Circulation Research
- Discipline: Cardiology, vascular systems
- Language: English
- Edited by: Jane E. Freedman

Publication details
- History: 1953–present
- Publisher: Lippincott Williams & Wilkins
- Frequency: Biweekly
- Impact factor: 20.3 (2023)

Standard abbreviations
- ISO 4: Circ. Res.

Indexing
- CODEN: CIRUAL
- ISSN: 0009-7330 (print) 1524-4571 (web)
- LCCN: 56003239
- OCLC no.: 856122

Links
- Journal homepage; Online access; Online archive;

= Circulation Research =

Circulation Research is a biweekly peer-reviewed medical journal published by Lippincott Williams & Wilkins. It is the official journal of the American Heart Association and its Council on Basic Cardiovascular Sciences. The journal covers research on all aspects of the cardiovascular system.

== History ==
The journal was established in 1953 by Carl J. Wiggers. The following people have been editor-in-chief:

- Carl J. Wiggers (January 1953 - December 1957)
- Carl F. Schmidt (January 1958 - December 1962)
- Eugene M. Landis (January 1963 - June 1966)
- Julius H. Comroe, Jr. (July 1966 - December 1970)
- Robert M. Berne (January 1971 - December 1975)
- Brian F. Hoffman (January 1976 - June 1981)
- Francis Abboud (July 1981 - June 1986)
- Harry A Fozzard (July 1986 - July 1991)
- Stephen F. Vatner (July 1991 - June 1999)
- Eduardo Marbán (July 1999 - June 2009)
- Roberto Bolli (July 2009 - March 2019)
- Joseph Loscalzo (March 2019 - June 2019)
- Jane E. Freedman (July 2019 - present)

== Abstracting and indexing ==
This journal is abstracted and indexed in:

- Science Citation Index
- BIOSIS Previews
- Current Contents/Life Sciences
- CAB Abstracts
- Chemical Abstracts
- Index Medicus/MEDLINE/PubMed
- Embase
- International Aerospace Abstracts

According to the Journal Citation Reports, the journal has a 2018 impact factor of 15.862.

§ **What this exercise asks**
[1] In the Circulation Research entry, reproduce the stretch from "- Robert M." through "- June 2019)", substituting "Harry A. Fozzard" for "Harry A Fozzard".
[2] Does the Circulation Research entry support each statement below? Answer yes or no for each, and quote the words from the entry that settle it.
(a) Carl J. Wiggers established the journal in 1953.
(b) Eugene M. Landis was editor-in-chief until December 1966.
(c) Embase abstracts and indexes the journal.
The material that comes next is from a different source.

§ **Recorded data**
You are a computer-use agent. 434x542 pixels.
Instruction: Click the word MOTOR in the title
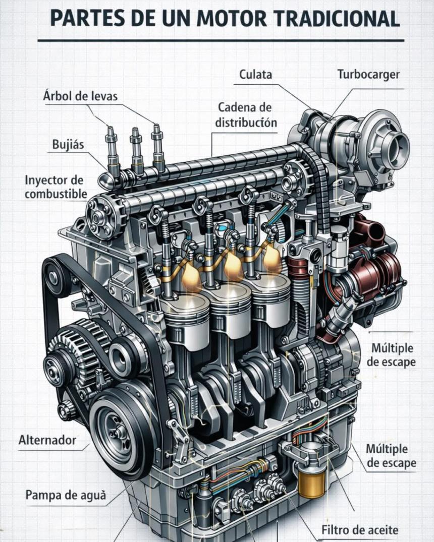tap(232, 19)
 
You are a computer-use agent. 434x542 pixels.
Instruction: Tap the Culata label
tap(255, 74)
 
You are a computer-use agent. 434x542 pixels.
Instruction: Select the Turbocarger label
tap(368, 75)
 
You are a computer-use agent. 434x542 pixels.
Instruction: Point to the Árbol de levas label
tap(80, 96)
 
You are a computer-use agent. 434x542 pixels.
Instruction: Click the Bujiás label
tap(68, 144)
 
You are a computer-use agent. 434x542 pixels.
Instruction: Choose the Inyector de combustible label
tap(56, 187)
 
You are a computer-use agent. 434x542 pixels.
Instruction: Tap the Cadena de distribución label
tap(246, 115)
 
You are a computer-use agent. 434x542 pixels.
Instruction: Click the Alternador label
tap(47, 440)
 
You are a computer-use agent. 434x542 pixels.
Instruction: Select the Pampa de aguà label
tap(66, 495)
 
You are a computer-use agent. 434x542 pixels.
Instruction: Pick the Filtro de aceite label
tap(360, 529)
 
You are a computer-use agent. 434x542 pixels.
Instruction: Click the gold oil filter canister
tap(311, 481)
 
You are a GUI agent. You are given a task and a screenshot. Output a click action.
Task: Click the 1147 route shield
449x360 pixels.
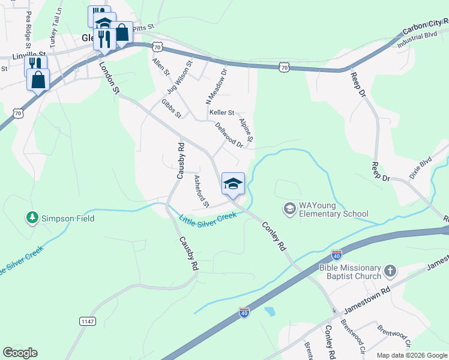(87, 322)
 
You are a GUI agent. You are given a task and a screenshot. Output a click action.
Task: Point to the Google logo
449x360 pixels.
(20, 353)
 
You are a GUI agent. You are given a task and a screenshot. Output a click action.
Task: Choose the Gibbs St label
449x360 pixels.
(171, 109)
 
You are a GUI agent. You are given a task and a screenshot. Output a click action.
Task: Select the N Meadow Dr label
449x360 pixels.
(216, 84)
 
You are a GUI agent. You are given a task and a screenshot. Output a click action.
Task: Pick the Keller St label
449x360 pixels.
(221, 112)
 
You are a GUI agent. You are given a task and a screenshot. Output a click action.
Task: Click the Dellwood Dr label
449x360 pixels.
(229, 135)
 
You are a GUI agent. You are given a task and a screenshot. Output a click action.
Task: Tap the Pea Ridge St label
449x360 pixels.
(28, 27)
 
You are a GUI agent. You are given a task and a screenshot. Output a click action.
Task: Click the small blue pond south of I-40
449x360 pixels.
(270, 311)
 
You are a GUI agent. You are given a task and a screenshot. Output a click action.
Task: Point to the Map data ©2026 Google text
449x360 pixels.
(411, 355)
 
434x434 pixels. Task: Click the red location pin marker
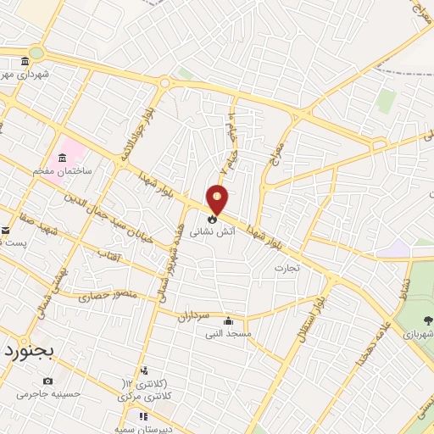click(218, 199)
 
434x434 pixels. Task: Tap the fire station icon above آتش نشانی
click(212, 218)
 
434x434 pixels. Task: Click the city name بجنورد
click(26, 349)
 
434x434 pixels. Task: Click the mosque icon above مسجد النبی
click(229, 321)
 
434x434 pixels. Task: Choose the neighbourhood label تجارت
click(287, 268)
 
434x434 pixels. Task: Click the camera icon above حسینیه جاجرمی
click(47, 381)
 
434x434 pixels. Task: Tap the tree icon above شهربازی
click(426, 320)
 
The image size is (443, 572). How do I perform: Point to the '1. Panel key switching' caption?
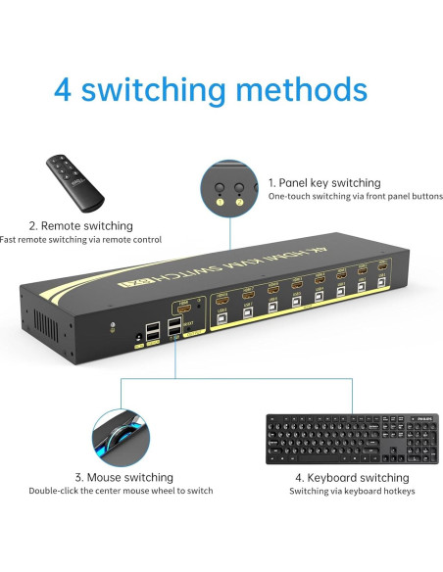point(324,182)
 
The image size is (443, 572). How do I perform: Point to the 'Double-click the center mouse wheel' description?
point(121,491)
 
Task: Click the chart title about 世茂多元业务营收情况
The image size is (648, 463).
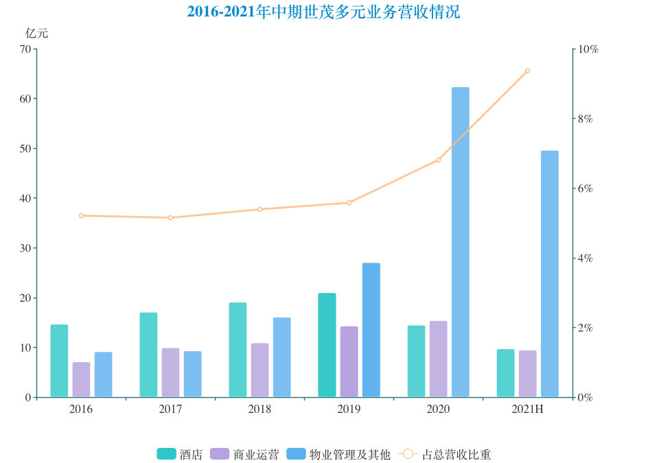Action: coord(323,12)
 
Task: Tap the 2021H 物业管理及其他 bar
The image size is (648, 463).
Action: coord(549,274)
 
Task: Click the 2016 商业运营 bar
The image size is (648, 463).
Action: coord(81,379)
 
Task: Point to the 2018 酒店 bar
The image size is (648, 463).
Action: coord(238,350)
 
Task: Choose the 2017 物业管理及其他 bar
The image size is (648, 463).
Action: coord(192,374)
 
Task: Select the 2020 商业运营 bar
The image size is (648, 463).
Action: coord(438,359)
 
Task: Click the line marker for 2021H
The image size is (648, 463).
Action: coord(527,71)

§ **Numbered responses**
[1]
- Robert M. Berne (January 1971 - December 1975)
- Brian F. Hoffman (January 1976 - June 1981)
- Francis Abboud (July 1981 - June 1986)
- Harry A. Fozzard (July 1986 - July 1991)
- Stephen F. Vatner (July 1991 - June 1999)
- Eduardo Marbán (July 1999 - June 2009)
- Roberto Bolli (July 2009 - March 2019)
- Joseph Loscalzo (March 2019 - June 2019)

[2]
(a) Yes: "The journal was established in 1953 by Carl J. Wiggers."
(b) No: "Eugene M. Landis (January 1963 - June 1966)"
(c) Yes: "This journal is abstracted and indexed in:" with "Embase" in the list.